#### Exercise inputs ####

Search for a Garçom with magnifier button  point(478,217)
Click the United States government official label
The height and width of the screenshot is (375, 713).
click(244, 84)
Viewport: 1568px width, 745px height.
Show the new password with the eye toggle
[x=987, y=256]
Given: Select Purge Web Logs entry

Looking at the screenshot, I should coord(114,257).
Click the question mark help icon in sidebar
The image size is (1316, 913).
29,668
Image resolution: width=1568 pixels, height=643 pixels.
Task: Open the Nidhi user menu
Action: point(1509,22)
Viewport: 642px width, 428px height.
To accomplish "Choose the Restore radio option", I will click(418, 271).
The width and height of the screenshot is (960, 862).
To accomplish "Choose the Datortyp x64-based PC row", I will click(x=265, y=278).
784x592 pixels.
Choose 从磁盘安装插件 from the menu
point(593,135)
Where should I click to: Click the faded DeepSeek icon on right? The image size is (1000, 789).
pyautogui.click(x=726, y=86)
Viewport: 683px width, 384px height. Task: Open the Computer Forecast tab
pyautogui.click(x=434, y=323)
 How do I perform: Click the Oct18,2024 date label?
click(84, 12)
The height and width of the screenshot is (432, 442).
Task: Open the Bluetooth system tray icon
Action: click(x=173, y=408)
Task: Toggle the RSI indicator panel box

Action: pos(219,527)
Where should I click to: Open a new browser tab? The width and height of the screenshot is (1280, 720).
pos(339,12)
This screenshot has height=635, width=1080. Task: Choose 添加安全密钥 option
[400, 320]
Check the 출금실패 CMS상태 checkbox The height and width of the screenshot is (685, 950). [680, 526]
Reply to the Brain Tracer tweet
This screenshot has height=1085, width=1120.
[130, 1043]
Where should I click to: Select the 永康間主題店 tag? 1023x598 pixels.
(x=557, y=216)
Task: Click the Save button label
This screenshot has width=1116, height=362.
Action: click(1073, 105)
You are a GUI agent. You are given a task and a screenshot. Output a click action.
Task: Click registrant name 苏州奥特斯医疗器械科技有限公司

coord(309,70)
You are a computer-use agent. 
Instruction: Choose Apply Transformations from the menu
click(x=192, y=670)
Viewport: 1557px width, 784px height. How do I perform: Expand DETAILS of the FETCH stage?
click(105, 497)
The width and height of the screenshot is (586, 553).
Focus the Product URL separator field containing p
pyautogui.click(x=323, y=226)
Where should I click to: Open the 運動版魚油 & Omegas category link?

####

Word for word, restate the data above from its first line down to and including the line with "Reply to the Brain Tracer tweet".

Search for a Garçom with magnifier button  point(478,217)
Click the United States government official label
The height and width of the screenshot is (375, 713).
click(244, 84)
Viewport: 1568px width, 745px height.
Show the new password with the eye toggle
[x=987, y=256]
Given: Select Purge Web Logs entry

Looking at the screenshot, I should coord(114,257).
Click the question mark help icon in sidebar
The image size is (1316, 913).
29,668
Image resolution: width=1568 pixels, height=643 pixels.
Task: Open the Nidhi user menu
Action: point(1509,22)
Viewport: 642px width, 428px height.
To accomplish "Choose the Restore radio option", I will click(418, 271).
The width and height of the screenshot is (960, 862).
To accomplish "Choose the Datortyp x64-based PC row", I will click(x=265, y=278).
784x592 pixels.
Choose 从磁盘安装插件 from the menu
point(593,135)
Where should I click to: Click the faded DeepSeek icon on right? The image size is (1000, 789).
pyautogui.click(x=726, y=86)
Viewport: 683px width, 384px height. Task: Open the Computer Forecast tab
pyautogui.click(x=434, y=323)
 How do I perform: Click the Oct18,2024 date label?
click(84, 12)
The height and width of the screenshot is (432, 442).
Task: Open the Bluetooth system tray icon
Action: click(x=173, y=408)
Task: Toggle the RSI indicator panel box

Action: pos(219,527)
Where should I click to: Open a new browser tab? The width and height of the screenshot is (1280, 720).
pos(339,12)
This screenshot has height=635, width=1080. Task: Choose 添加安全密钥 option
[400, 320]
Check the 출금실패 CMS상태 checkbox The height and width of the screenshot is (685, 950). [680, 526]
Reply to the Brain Tracer tweet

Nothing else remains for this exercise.